A 3ª Turma Cível do Tribunal de Justiça do Distrito Federal e dos Territórios, por unanimidade, deu provimento ao recurso da deputada Maria do Rosário e ampliou a sentença de 1º grau para determinar que o deputado Jair Bolsonaro publique retratação em todas as suas páginas oficiais, em suas redes sociais, pelo período mínimo de um mês, e em jornal de grande circulação. 

A deputada ajuizou ação de indenização no intuito de ser ressarcida pelos danos morais que teriam sido causados por ofensas proferidas em discurso do réu. Segundo a autora, o deputado teria mencionado que ela não merecia nem ser estuprada, além de ter proferido outras ofensas à sua honra, que o requerido teria postado em sua página de rede social um discurso da deputada editado com imagens de manifestações pró-ditadura, bem como fala injuriosa do deputado ocorrida em discussão em plenário há 11 anos. Por fim, a deputada argumentou que a conduta do réu não estaria protegida por sua imunidade parlamentar e teria lhe causado uma exposição vexatória.

O Deputado Bolsonaro recorreu da decisão e alegou não ser passível de responsabilização civil em decorrência da imunidade material estabelecida na Constituição Federal, que sua conduta não causou danos indenizáveis à requerente. Solicitou a improcedência dos pedidos.

Na sentença, o juiz da 18ª Vara Cível de Brasília havia condenado o deputado Jair Bolsonaro ao pagamento de indenização por danos morais no valor de R$ 10 mil, e a publicar a sentença de condenação em sua página oficial, no canal Youtube, sob pena de multa de mil reais. A Deputada Maria do Rosário interpôs recurso à apelação, requerendo a disponibilização da sentença na página oficial e no perfil do Facebook do réu, que apresentou contrarrazões ao apelo.

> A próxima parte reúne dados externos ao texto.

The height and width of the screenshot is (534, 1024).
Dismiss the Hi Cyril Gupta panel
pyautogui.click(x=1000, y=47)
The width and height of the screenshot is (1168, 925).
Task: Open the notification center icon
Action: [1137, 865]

Os desembargadores da Turma, ressaltando a importância do direito de resposta regulado pela lei 13.188/2015, entenderam que apenas Maria do Rosário tinha razão, e reformaram a sentença para que, além da indenização, fosse feita a retratação de forma ostensiva. Determinaram que a retratação deve conter no título "nota de retratação", o nome das partes, que o texto deve ser claro para que fique explícito o objetivo do réu de se desculpar publicamente pelas ofensas. Ainda, conforme a decisão, a retratação deverá ocorrer em todas páginas oficiais e mídias sociais do deputado, pelo período de um mês. No caso do Youtube, o texto deverá ser lido. Além disso, o texto deverá também ser publicado em jornal de grande circulação.